Упоминать на данном этапе Хааке — значит, конечно, поднимать одну из фундаментальных проблем, которые ставит сам постмодернизм в целом (не в последнюю очередь именно благодаря обсуждаемым здесь тенденциям к опространствованию), а именно проблему возможного политического содержания постмодернистского искусства. То, что такое политическое содержание обязательно будет в структурном и диалектическом плане разительно отличаться от того, что было формально возможным в старом модернизме (не говоря уже о реализме), неявно предполагается почти что во всех альтернативных описаниях постмодерна; но то же самое можно наглядно показать за счет удобной и знаковой проблемы политической эстетики, поставленной в одной из предыдущих глав: почему бутылки кока-колы и банки с супом «Campbell» Энди Уорхола — являющиеся столь очевидными репрезентациями товарного или потребительского фетишизма — не работают, судя по всему, в качестве критических или политических высказываний? Что касается систематических описаний постмодерна (включая и мое собственное), они терпят неудачу именно тогда, когда добиваются успеха. Чем убедительнее мы смогли подчеркнуть и выделить антиполитические черты новейшей культурной доминанты — например, утрату историчности, с ней связанную — тем больше мы загнали себя в эту нами изображенную картину, делая любую реполитизацию такой культуры априори немыслимой. Однако тотализирующее описание постмодерна всегда включало место для различных форм оппозиционной культуры, то есть маргинальных групп, радикально отличных остаточных или только-только складывающихся языков культуры, чье существование обеспечивается не чем иным, как неизбежно неравномерным развитием позднего капитализма, первый мир которого порождает внутри самого себя, за счет своей собственный динамики, третий мир. В этом смысле постмодернизм — это «просто» культурная доминанта. Описывать его в терминах культурной гегемонии — не значит предполагать некую общую и единообразную культурную гегемонию социального поля, скорее это значит исходить из его сосуществования с другими разнородными сопротивляющимися силами, так что его призвание — завоевать их и включить в себя. Случай Хааке поднимает, однако, проблему совершенно иного типа, поскольку его культурное производство является совершенно постмодернистским и в то же время политическим и оппозиционным, что не вполне сходится с указанной парадигмой и, похоже, не было ею предусмотрено на теоретическом уровне.

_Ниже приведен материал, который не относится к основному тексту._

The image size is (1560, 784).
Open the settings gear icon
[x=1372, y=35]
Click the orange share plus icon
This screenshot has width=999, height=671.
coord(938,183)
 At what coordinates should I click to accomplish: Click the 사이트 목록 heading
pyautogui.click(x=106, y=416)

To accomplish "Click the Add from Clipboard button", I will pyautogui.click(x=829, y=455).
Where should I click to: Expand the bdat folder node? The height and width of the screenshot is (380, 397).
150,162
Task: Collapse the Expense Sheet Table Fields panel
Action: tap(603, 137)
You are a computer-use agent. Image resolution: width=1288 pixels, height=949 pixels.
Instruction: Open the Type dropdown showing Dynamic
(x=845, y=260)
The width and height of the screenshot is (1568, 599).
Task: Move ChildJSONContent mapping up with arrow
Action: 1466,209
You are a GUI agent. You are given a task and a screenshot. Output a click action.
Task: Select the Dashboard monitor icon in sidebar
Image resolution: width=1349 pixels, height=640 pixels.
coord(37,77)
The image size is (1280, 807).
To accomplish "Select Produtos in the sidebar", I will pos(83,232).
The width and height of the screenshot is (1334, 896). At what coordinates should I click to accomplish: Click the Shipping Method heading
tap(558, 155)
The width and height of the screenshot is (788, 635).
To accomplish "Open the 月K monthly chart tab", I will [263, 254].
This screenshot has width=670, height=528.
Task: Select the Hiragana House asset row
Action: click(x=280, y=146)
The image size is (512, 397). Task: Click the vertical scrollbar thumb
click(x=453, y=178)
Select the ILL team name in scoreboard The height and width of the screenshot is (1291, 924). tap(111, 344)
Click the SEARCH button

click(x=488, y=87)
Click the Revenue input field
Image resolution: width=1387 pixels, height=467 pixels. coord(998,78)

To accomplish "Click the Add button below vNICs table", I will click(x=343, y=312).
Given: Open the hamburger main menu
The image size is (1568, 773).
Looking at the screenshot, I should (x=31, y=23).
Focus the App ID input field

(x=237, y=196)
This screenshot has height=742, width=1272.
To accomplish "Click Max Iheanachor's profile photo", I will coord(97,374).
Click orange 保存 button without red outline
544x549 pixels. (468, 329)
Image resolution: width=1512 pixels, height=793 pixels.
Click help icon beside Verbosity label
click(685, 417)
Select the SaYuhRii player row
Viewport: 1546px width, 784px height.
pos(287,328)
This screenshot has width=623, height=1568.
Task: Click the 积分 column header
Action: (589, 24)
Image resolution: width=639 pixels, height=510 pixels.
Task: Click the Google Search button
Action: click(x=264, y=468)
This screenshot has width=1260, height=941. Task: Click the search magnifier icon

Задачи данной статьи, однако, более ограничены; хотя в ней следует определить предельные политические координаты проблемы оценки постмодернизма, что мы только что сделали, наша тема здесь — это тема утопических импульсов, которые необходимо выявить в различных формах сегодняшнего постмодерна. Необходимо всячески подчеркивать необходимость переизобретения утопического взгляда в любой современной политике: этот урок, который нам впервые преподал Маркузе, является частью наследия шестидесятых, от которой нельзя отказываться ни при какой переоценке этого периода и нашего отношения к нему. С другой стороны, следует также признать, что утопические представления сами по себе еще не являются политикой.